Komünist yazar Vedat Türkali, 29 Ağustos 2016’da 97 yaşındayken tedavi gördüğü Yalova Devlet Hastanesi’nde hayata gözlerini yumdu. Türkali, Türkiye’de çok istediği barışı görmeden yaşamını yitirse de 1 Eylül Dünya Barış Günü’nde toprağa verildi. Yaşamının son günlerinde tekerlekli sandalyesinde ve yumruğu havada en çok şu sözleri yineledi: “Kürtler, Ermeniler, Rumlar bu ülkedeki tüm halklar özgür olmadıkça, bu ülkeye demokrasi gelemeyecektir.”
‘İşte çözüm…’
Vedat Türkali Şubat 2015’te Gazeteci Mehmet Ali Çelebi’ye verdiği röportajda da “Doğrudan doğruya çözüm var, Bu yapılabilir… Çözüm isteyen bir adam, Öcalan’ı niye orda tutuyor. Pazarlık yapacak aklısıra. Öcalan açık açık söylüyor. ‘Türkiye’de kimler varsa hepsine özgürlük istiyoruz. Haklar istiyoruz. Bu hakları verin’ diyor. İşte çözüm budur. Bunu vermemek için ‘süreç bu hale geldi, süreç şu hale geldi’ diyorlar. Boş laflar. Laf tüketiyorlar. Öcalan’ı tutmak şantajdır. En doğrusu Öcalan’ı bırakmak. Türkiye’de ben doğru çizgiyi tutturmaya çalışıyorum. Onun içerisinde Öcalan’ın tuttuğu yolu desteklemek de var.”
‘Bereket ki Kürtler IŞİD’i durdurdu, IŞİD’i önleyen Kürtler oldu’

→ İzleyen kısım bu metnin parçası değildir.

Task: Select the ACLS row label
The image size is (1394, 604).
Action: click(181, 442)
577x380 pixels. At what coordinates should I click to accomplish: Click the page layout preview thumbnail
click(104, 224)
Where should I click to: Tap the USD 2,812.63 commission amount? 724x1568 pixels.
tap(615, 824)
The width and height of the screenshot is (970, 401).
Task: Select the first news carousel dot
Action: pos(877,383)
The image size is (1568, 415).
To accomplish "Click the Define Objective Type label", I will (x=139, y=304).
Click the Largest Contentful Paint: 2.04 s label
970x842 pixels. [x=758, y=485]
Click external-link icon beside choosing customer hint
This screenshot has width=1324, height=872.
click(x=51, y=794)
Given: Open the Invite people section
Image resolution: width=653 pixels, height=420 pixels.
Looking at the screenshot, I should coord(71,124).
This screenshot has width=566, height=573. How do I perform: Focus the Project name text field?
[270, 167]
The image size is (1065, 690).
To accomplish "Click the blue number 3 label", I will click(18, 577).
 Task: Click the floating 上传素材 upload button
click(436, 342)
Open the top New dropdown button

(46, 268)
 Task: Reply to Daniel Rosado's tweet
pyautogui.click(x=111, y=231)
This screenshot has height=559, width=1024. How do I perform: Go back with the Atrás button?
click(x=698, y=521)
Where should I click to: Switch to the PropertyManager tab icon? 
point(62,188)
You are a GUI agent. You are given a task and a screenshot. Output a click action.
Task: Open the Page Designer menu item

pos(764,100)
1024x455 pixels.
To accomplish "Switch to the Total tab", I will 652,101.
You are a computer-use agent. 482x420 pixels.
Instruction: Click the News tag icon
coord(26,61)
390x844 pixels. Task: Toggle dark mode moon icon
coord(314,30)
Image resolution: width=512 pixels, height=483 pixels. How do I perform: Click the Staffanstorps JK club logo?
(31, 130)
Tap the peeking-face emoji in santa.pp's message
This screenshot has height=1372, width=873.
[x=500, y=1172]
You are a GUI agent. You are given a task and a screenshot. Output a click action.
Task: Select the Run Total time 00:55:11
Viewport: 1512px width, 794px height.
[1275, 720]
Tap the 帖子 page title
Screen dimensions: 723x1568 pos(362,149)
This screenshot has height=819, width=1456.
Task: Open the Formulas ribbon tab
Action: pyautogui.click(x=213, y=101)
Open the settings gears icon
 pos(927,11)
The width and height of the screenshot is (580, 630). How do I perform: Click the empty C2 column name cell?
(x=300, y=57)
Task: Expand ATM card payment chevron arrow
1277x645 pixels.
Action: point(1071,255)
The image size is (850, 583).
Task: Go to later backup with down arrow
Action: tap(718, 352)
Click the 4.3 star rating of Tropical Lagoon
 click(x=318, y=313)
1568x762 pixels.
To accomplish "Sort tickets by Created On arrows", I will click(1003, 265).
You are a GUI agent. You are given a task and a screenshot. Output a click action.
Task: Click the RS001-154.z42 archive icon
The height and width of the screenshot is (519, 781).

Vedat Türkali yine Mehmet Ali Çelebi ile yaptığı başka bir röportajında “Bereket ki Kürtler IŞİD’i durdurdu” demişti: “IŞİD var ama bereket ki Kürtler de var. IŞİD’i önleyen Kürtler oldu. Eğer olmasaydı o da ayrıca başımıza belaydı. IŞİD belasında kurtulmada bunların yaptığı kavga çok önemli oldu.”
‘Mirası talimattır’
Türkali’yi uğurlamak için cenaze törenine katılan binlerce kişinin yürüyüşü polis tarafından engellenmeye çalışılmıştı. Ama katılımcılar tüm engelleme ve saldırılarına karşı direnerek defnedileceği mezarlığa doğru kilometrelerce yolu yürüyüp, 1 Eylül Dünya Barış Günü’nde onun da görmek isteyeceği şekilde İstanbul sokaklarında hem barışın hem direnişin sesini yükseltmişti. Yazarından sinema emekçisine, Barış Anneleri’nden emekçilere, kadınlara, gençlere, halklara ve inançlara, Türkiye’de barış, emek, adalet ve eşitlik mücadelesi verenleri bir araya getiren Türkali’nin cenazesine katılanlar, onu “halkların ve barışın dostu” olarak uğurlamıştı. Türkali’nin cenazesinde konuşan HDP’nin o dönemki Eş Genel Başkanı Selahattin Demirtaş, “Onurlu barış için çok büyük emekleri vardı. 1 Eylül Dünya Barış Günü’nde uğurluyoruz. Bizlere bıraktığı miras bizim için talimattır. Ülkemizde barış onun gibi düşünenler tarafından getirilecek” demişti.
Yazarın anısına Vedat Türkali Edebiyat Ödülleri yarışması düzenlenmektedir.
Filmleri
Yönetmen olarak: Sokakta Kan Vardı, Kopuk, Korkusuz Aşıklar
Senarist olarak: Dolandırıcılar Şahı, Üsküdar İskelesi, Allah Cezanı Versin Osman Bey, Otobüs Yolcuları, Tatlı Bela, Kızıl Vazo, Seni Kaybedersem, Belalı Torun Şehirdeki Yabancı, Ümitler Kırılınca, Üç Tekerlekli Bisiklet, Bir Gecelik Gelin, Ayrılan Yollar, Kızgın Delikanlı, Duvarların Ötesi, Erkek Ali, Karanlıkta Uyananlar, Sokakta Kan Vardı, Kopuk, Malkoçoğlu Kurt Bey, Korkusuz Aşıklar, Bedrana, Kara Çarşaflı Gelin, Güneşli Bataklık, Fatmagül’ün Suçu Ne?, Umutsuz Şafaklar.
Kitapları
Bir Gün Tek Başına, Mavi Karanlık, Yeşilçam Dedikleri Türkiye, Tek Kişilik Ölüm, Güven, Kayıp Romanlar, Yalancı Tanıklar Kahvesi, ve Komünist gibi romanlara imza attı. Kürt sorunu ile ilgili yazlarının toplandığı Özgürlük İçin Kürt Yazıları’nın baskısı bulunmamaktadır.